US Rep. Joe Barton is among those paying close attention to today’s redistricting hearing in San Antonio.
The Arlington Republican has been at odds with other Republican leaders over redistricting strategy for months. Some recent reports have suggested that Barton is intently focused on retaining the Cowboys Stadium in his congressional district. Attorney General Greg Abbott said as much in a recent conference call with the press.
Barton spokesman Sean Brown said the stadium issue was overblown Monday.
"He has represented Arlington for years and would like to include parts of it in the 6th District, including [the University of Texas-Arlington], his district office and the Entertainment District," Brown wrote in an email. "But this has never been and still isn’t about keeping Cowboys Stadium."
District 6, the congressional district represented by Barton, currently includes all of Arlington and Crowley, part of south Fort Worth, and several counties south of Tarrant County.
Since redistricting began over a year ago, dozens of maps have been proposed and the extent to which Barton retains any of Arlington changes with each map.
Republican leaders have shown little interest in what parts of Arlington Barton should get in his district.

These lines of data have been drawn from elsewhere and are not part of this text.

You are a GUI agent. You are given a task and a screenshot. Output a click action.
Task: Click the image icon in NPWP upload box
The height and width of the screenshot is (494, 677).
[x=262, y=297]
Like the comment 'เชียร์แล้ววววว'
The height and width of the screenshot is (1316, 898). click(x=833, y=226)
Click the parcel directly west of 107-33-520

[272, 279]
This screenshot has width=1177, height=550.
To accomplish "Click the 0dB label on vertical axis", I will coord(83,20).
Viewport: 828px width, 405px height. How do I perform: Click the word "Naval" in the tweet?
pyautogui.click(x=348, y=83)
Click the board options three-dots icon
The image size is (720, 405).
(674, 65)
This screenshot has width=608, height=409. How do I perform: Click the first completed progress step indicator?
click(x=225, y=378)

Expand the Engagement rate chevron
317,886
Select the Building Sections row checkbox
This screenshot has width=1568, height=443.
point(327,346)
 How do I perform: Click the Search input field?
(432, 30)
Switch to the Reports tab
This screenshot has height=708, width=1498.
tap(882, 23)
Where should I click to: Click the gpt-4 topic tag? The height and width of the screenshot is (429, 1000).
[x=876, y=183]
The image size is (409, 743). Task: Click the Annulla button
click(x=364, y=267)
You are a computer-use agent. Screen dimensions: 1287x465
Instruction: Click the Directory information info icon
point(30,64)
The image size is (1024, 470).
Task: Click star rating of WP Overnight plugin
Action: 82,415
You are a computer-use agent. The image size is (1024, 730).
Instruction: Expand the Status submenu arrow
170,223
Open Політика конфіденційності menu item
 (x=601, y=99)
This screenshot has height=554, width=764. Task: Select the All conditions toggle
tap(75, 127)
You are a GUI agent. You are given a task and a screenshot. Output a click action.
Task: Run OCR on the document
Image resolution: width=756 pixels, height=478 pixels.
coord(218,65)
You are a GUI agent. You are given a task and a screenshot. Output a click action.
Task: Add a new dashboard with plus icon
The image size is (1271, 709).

Three sets of maps have received the most attention during this process: the set the Republican-led Legislature passed last year, the set a San Antonio federal court ruled would be the temporary maps used for 2012 (later overturned by the US Supreme Court), and the set Attorney General Greg Abbott proposed earlier this month as a compromise proposal.
In all three sets of maps, Barton does not retain Cowboys Stadium in his district.
Barton retains UTA in only one proposal: the latest map proposed by Abbott.
Like many Democrats, Barton has argued for delaying any further action on redistricting lawsuits until a Washington, D.C. court rules on the legality of the maps passed by the Legislature, even though that likely means delaying the primary until May or June.
Barton proposed his own congressional map on Friday. Barton’s plan would give him the Cowboys Stadium and UTA, a shift he explained in his filing was done to increase the number of voting-age African Americans in Congressional District 30, currently represented by Democrat Eddie Bernice Johnson of Dallas.
Barton suggested to judges in the filing that, if a court-drawn map is necessary, his proposal was preferable as "the most minimally changed map from the Legislature’s plan."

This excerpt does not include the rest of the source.